The rapid growth of the inference market could also help alleviate GPU shortages. Since inference requires less GPU memory compared to training, it allows for more simultaneous processing of requests. If inference-focused platforms like Baseten become more widespread, more efficient utilization of GPU resources is expected.

Baseten’s Technology and Differentiation

Baseten’s core technology lies in model routing and inference optimization. Its platform provides the infrastructure necessary for AI inference, automating routing across multiple model providers. This enables users to access various models through a single API.

The company is also focused on accelerating inference. Its system optimizes the entire inference pipeline through GPU memory management and batch processing. Additionally, it automatically selects the most suitable model and hardware configuration based on latency requirements.

Baseten’s competitive edge is its accuracy in model routing and cost optimization capabilities. By leveraging open-source models, which are significantly more cost-effective than closed models, the company lowers the barriers to AI adoption for businesses. Its customer base is growing rapidly, particularly among companies in fintech, healthcare, and e-commerce.

Challenges Ahead

Baseten’s most significant challenge will be meeting revenue growth expectations to justify its valuation. At $13 billion, its valuation far exceeds that of competitors like Together AI ($3 billion) and Fireworks AI ($2 billion). To sustain this level, the company must rapidly expand its customer base and revenue streams.

The increasingly competitive landscape is another hurdle. Major cloud providers like AWS, Microsoft Azure, and Google Cloud Platform are bolstering their inference services, putting pressure on independent startups like Baseten to differentiate and compete. Additionally, as AI models evolve, the computational requirements for inference may also change, presenting further challenges.

The risks of split-priced rounds also loom large. If Baseten fails to maintain its valuation in future funding rounds, it could create conflicts among its investors, particularly those who joined at the higher $13 billion valuation.

Editorial Opinion

In the short term, this funding round is likely to act as a catalyst for increased capital flow into the AI inference market. The announcement of Baseten’s massive fundraising could encourage rival startups to announce similar rounds. Moreover, the growing adoption of split-priced rounds could influence how startups strategize to maintain high valuations, especially in later funding stages.

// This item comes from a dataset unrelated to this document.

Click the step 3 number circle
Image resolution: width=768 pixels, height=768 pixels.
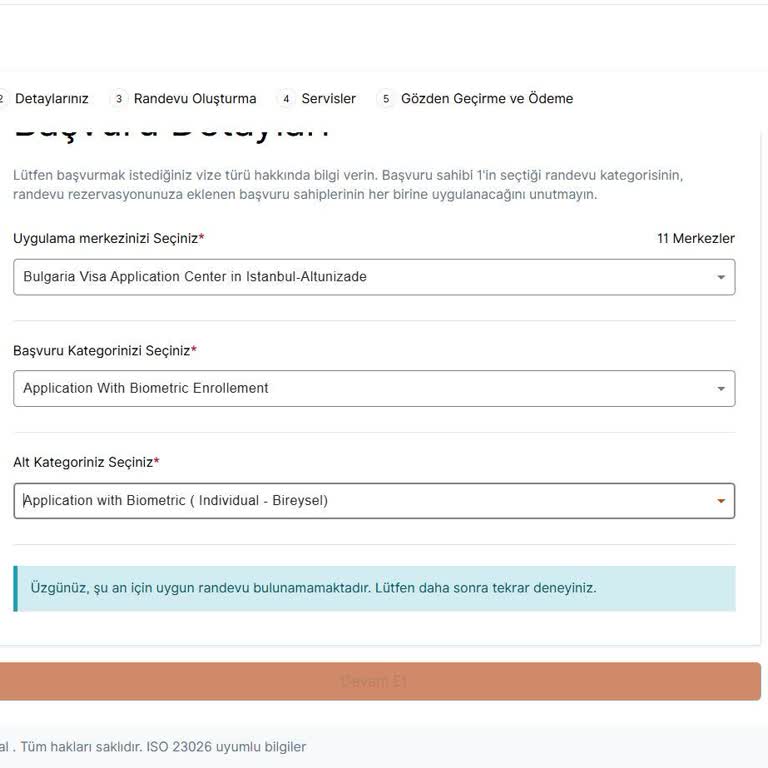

In the long term, the inference layer is expected to grow in importance within the AI industry’s value chain. While model training may become dominated by a few major players, inference processing is poised to become a competitive market with numerous entrants. Startups specializing in inference, like Baseten, are likely to gain prominence, potentially sparking industry consolidation. However, the sustainability of growth in the inference market remains a question. Baseten’s valuation assumes a far more advanced adoption of AI across enterprises than what is currently observed.

References

Frequently Asked Questions

What kind of company is Baseten?
Baseten is an AI inference-focused startup founded in 2019. It operates a platform that provides fast and cost-effective inference processing for AI models that execute user prompts. The company specializes in routing tasks to the most appropriate models, with a focus on open-source options.
Why has Baseten’s valuation grown so rapidly in a short period?
The rapid growth is driven by soaring demand for inference processing as AI adoption increases. The shift from model training to inference has created a "gold rush" in the industry. Baseten’s unique model-routing technology for cost optimization has also attracted strong investor interest, boosting its valuation.
What is a split-priced round?
In split-priced rounds, startups allow some investors to participate at a higher valuation while others join at a lower valuation. This strategy inflates the headline valuation and benefits lead investors by improving their portfolio metrics. However, it carries risks if the valuation cannot be sustained in future funding rounds.